Elaboration

The elaborator is the component in charge of turning the user facing Syntax into something with which the rest of the compiler can work. Most of the time, this means translating Syntax into Exprs but there are also other use cases such as #check or #eval. Hence the elaborator is quite a large piece of code, it lives here.

Command elaboration

A command is the highest level of Syntax, a Lean file is made up of a list of commands. The most commonly used commands are declarations, for example:

• def
• inductive
• structure

but there are also other ones, most notably #check, #eval and friends. All commands live in the command syntax category so in order to declare custom commands, their syntax has to be registered in that category.

Giving meaning to commands

The next step is giving some semantics to the syntax. With commands, this is done by registering a so called command elaborator.

Command elaborators have type CommandElab which is an alias for: Syntax → CommandElabM Unit. What they do, is take the Syntax that represents whatever the user wants to call the command and produce some sort of side effect on the CommandElabM monad, after all the return value is always Unit. The CommandElabM monad has 4 main kinds of side effects:

1. Logging messages to the user via the Monad extensions MonadLog and AddMessageContext, like #check. This is done via functions that can be found in Lean.Elab.Log, the most notable ones being: logInfo, logWarning and logError.
2. Interacting with the Environment via the Monad extension MonadEnv. This is the place where all of the relevant information for the compiler is stored, all known declarations, their types, doc-strings, values etc. The current environment can be obtained via getEnv and set via setEnv once it has been modified. Note that quite often wrappers around setEnv like addDecl are the correct way to add information to the Environment.
3. Performing IO, CommandElabM is capable of running any IO operation. For example reading from files and based on their contents perform declarations.
4. Throwing errors, since it can run any kind of IO, it is only natural that it can throw errors via throwError.
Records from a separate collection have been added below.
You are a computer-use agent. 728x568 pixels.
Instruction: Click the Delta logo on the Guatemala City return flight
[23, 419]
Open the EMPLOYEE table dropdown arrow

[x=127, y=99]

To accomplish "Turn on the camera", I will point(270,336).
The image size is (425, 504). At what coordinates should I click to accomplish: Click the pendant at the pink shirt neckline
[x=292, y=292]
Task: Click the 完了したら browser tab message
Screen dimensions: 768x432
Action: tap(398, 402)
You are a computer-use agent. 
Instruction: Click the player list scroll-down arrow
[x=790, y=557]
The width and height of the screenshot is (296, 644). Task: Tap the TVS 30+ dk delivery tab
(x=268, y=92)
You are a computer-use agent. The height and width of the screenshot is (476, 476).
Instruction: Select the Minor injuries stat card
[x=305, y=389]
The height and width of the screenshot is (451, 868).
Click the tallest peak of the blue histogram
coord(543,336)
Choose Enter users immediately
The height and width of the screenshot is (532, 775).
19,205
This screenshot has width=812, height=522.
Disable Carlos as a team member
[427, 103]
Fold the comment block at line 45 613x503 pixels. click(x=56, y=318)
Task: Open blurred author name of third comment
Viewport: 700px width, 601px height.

Furthermore there are a bunch of other Monad extensions that are supported by CommandElabM:

• MonadRef and MonadQuotation for Syntax quotations like in macros
• MonadOptions to interact with the options framework
• MonadTrace for debug trace information
• TODO: There are a few others though I'm not sure whether they are relevant, see the instance in Lean.Elab.Command

Command elaboration

Now that we understand the type of command elaborators let's take a brief look at how the elaboration process actually works:

1. Check whether any macros can be applied to the current Syntax. If there is a macro that does apply and does not throw an error the resulting Syntax is recursively elaborated as a command again.
2. If no macro can be applied, we search for all CommandElabs that have been registered for the SyntaxKind of the Syntax we are elaborating, using the command_elab attribute.
3. All of these CommandElab are then tried in order until one of them does not throw an unsupportedSyntaxException, Lean's way of indicating that the elaborator "feels responsible" for this specific Syntax construct. Note that it can still throw a regular error to indicate to the user that something is wrong. If no responsible elaborator is found, then the command elaboration is aborted with an unexpected syntax error message.

As you can see the general idea behind the procedure is quite similar to ordinary macro expansion.

Making our own

Now that we know both what a CommandElab is and how they are used, we can start looking into writing our own. The steps for this, as we learned above, are:

1. Declaring the syntax
2. Declaring the elaborator
3. Registering the elaborator as responsible for the syntax via the command_elab attribute.

Let's see how this is done:

import Lean

open Lean Elab Command Term Meta

syntax (name := mycommand1) "#mycommand1" : command -- declare the syntax

@[command_elab mycommand1]
def mycommand1Impl : CommandElab := fun stx => do -- declare and register the elaborator
  logInfo "Hello World"

#mycommand1 -- Hello World

You might think that this is a little boiler-platey and it turns out the Lean devs did as well so they added a macro for this!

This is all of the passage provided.